(Téhéran) L’Iran a annoncé mardi son intention de « commencer à enrichir l’uranium à 60 % », niveau qui le rapprocherait d’une capacité d’utilisation militaire, deux jours après un « sabotage » de son usine d’enrichissement de Natanz, que Téhéran impute à Israël.

Agence France-Presse

L’enrichissement à 60 % marquerait une étape supplémentaire et inédite dans la violation des engagements pris par l’Iran en vertu d’un accord international conclu à Vienne en 2015 pour limiter son programme nucléaire, au moment même où des discussions doivent continuer en Autriche pour sauver ce pacte.

En riposte au retrait américain en 2018 de cet accord international et au rétablissement par Washington de sanctions au nom d’une politique de « pression maximale » à son encontre, l’Iran s’est affranchi depuis 2019 de la plupart des engagements clés pris à Vienne.

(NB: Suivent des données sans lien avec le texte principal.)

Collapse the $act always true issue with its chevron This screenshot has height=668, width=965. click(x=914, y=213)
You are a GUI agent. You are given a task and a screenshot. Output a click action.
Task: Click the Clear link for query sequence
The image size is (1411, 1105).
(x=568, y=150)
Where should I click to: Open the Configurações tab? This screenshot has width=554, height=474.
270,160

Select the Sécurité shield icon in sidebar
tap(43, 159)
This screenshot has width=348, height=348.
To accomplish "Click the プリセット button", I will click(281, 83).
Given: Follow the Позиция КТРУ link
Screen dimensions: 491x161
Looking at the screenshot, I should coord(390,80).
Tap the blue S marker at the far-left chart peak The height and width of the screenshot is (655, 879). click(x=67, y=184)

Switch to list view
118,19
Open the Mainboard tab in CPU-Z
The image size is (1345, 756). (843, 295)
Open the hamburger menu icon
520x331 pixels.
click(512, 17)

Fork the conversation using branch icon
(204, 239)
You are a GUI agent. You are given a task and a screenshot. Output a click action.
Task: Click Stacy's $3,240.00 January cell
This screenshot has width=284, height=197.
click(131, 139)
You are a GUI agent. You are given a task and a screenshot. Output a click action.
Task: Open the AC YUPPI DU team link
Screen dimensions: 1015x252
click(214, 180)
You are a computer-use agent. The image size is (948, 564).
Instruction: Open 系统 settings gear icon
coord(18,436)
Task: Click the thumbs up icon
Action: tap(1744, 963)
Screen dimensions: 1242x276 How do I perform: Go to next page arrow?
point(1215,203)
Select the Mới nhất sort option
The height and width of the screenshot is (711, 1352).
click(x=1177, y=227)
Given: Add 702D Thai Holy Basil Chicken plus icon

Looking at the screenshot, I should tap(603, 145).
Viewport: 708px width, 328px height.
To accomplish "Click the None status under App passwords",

Abbas Araghchi, ministre des Affaires étrangères adjoint, a annoncé les intentions d’enrichissement à 60 % de l’Iran « dans une lettre à Rafael Grossi », directeur général de l’Agence internationale de l’énergie atomique (AIEA), le gendarme onusien du nucléaire, selon l’agence de presse officielle Irna.

« Les préparatifs (pour la mise en œuvre de cette décision) commenceront cette nuit » à Natanz, a annoncé l’Organisation iranienne de l’énergie atomique (OIEA).

Biden pas content, mais les négociations continuent

La Maison-Blanche a affirmé mardi rester disposée à poursuivre les négociations avec l’Iran malgré cette annonce qui rapprocherait l'Iran d’une capacité d’utilisation militaire.

« Nous sommes bien entendu inquiets face à ces annonces provocantes », a déclaré la porte-parole de la Maison-Blanche, Jen Psaki.

« Nous sommes convaincus que la voie diplomatique est la seule voie pour avancer ici, et qu’avoir des conversations, même indirectes, est la meilleure façon de parvenir à une solution », a-t-elle ajouté.

Les discussions pour sauver cet accord, qui devaient reprendre mercredi à Vienne, ont été reportées à jeudi.

Lors de sa conférence de presse quotidienne, Jen Psaki a appelé le P5+1, le groupe rassemblant États-Unis, Allemagne, Chine, France, Royaume-Uni et Russie, à « rejeter à l’unisson » l’annonce de Téhéran sur son uranium.

Cela « souligne le besoin impératif de revenir au respect mutuel du JCPOA », acronyme désignant l’accord sur le nucléaire iranien, a-t-elle poursuivi. « Et nous avons été engagés de façon constructive – dans ce qui nous a semblé être un dialogue constructif – la semaine dernière, même si c’était indirect, à Vienne ».

Même si les discussions ont été « difficiles, et que nous nous attendons à ce que cela prenne du temps, nous nous attendons, et n’avons pas été alertés sur un quelconque changement dans la participation prévue aux réunions qui reprendront plus tard cette semaine », a affirmé Jen Psaki.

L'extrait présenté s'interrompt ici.